Page last updated at 13:38 GMT, Tuesday, 20 October 2009 14:38 UK

Huge kelpie canal plan 'improved'

Artists impression Helix project
The giant equine sculptures, measuring about 100 feet, will face towards the south east

Designers behind a project to create a giant horse head boat lift and extend the Forth and Clyde Canal have revealed changes to their original plans.

A new culvert will be built to take the canal under the M9 motorway and into a specially-constructed turning pool where the lift will be positioned.

The change will see the 100-foot sculptures, known as kelpies, face towards the south east.

Work on the development, known as the Helix project, will begin next year.

The equine sculptures, based on the mythical Scottish legend of water-based spirits or kelpies, have been designed by Andy Scott.

They will be positioned near canal Lock 2 to link directly into the existing Carron mooring basin where one of the kelpies will move to displace the water required to operate the canal lock.

'Originally envisaged'

The completed project will also see 750,000 new trees planted around the site and 34kms of paths and cycle tracks created.

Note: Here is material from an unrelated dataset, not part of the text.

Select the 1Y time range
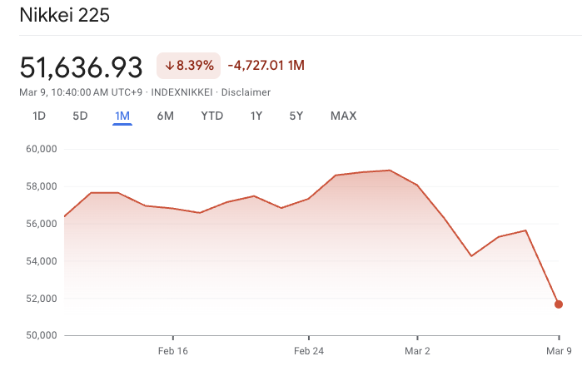The width and height of the screenshot is (582, 371). 256,116
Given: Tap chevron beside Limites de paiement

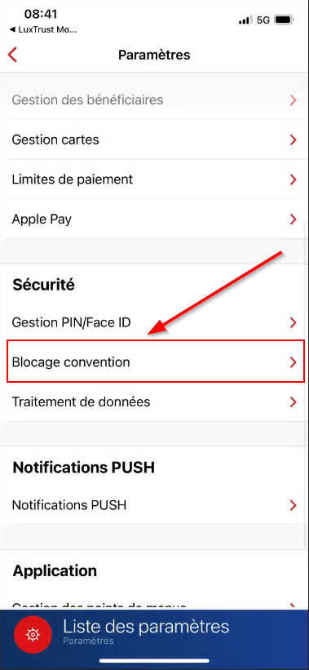Looking at the screenshot, I should [293, 180].
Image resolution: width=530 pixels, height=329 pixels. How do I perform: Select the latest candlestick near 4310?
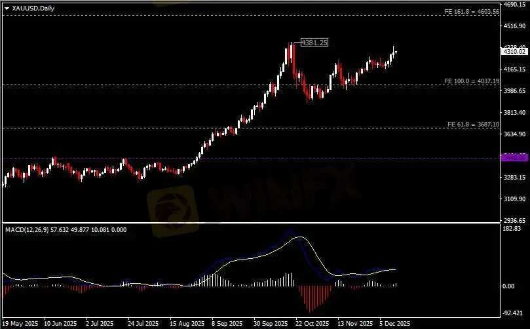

The scheme, co-ordinated in partnership with Falkirk Council, British Waterways and the Central Scotland Forest Trust, aims to transform 300 hectares of unused land between Falkirk and Grangemouth.

Helix Trust chief executive, Colin Armstrong, said the design changes were a marked improvement on the original plans.

He said: "These are exciting times for everyone involved in The Helix.

"The vital months spent refining our canal options have delivered an even better outcome than originally envisaged.

"We will now be moving full steam ahead to obtain the necessary planning permissions.

"We look forward to engaging with the local community over the coming months as we build towards initial works in the first half of 2010."

The Helix project is part of the My Future's in Falkirk scheme which aims to create up to 4,250 new jobs and generate £50m a year for the local economy by 2012.